> _Work request_
Repeat exactly, and only, the lines of the entries below from the one with "Instruction: Click the back-to-list" through the one with "This screenshot has height=540, width=960.", both ends included.

[Stored items]
▬▬▬▬▬▬

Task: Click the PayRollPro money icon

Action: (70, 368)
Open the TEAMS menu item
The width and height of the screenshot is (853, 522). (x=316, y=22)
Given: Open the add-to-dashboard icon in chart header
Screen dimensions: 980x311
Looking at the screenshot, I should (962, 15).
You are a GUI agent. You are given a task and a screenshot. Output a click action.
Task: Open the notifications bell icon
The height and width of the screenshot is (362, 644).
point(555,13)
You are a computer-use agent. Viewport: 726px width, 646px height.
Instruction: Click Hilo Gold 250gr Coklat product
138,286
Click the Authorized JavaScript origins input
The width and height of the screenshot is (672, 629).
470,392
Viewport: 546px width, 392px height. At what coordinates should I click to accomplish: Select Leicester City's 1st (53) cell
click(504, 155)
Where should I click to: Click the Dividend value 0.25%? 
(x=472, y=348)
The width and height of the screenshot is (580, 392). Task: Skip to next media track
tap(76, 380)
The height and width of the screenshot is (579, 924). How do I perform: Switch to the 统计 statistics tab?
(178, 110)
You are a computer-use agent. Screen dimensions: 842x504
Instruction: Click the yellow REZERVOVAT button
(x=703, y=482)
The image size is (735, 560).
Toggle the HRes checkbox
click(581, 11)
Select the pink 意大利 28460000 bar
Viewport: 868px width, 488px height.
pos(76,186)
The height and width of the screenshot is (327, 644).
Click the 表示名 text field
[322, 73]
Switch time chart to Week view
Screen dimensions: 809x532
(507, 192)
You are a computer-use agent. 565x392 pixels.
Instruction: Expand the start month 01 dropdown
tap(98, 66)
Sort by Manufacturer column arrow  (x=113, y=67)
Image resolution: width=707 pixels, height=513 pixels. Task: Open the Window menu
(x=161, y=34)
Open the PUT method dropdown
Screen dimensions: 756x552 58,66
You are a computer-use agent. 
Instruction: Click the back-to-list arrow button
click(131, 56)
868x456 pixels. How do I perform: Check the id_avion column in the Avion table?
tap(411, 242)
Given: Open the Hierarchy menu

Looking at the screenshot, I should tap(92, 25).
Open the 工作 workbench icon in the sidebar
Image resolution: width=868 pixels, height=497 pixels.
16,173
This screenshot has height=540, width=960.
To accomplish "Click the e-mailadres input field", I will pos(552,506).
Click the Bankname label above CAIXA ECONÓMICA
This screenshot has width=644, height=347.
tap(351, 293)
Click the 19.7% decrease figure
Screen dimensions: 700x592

▬▬▬▬▬▬

> _Reply_
Instruction: Click the back-to-list arrow button
click(131, 56)
868x456 pixels. How do I perform: Check the id_avion column in the Avion table?
tap(411, 242)
Given: Open the Hierarchy menu

Looking at the screenshot, I should tap(92, 25).
Open the 工作 workbench icon in the sidebar
Image resolution: width=868 pixels, height=497 pixels.
16,173
This screenshot has height=540, width=960.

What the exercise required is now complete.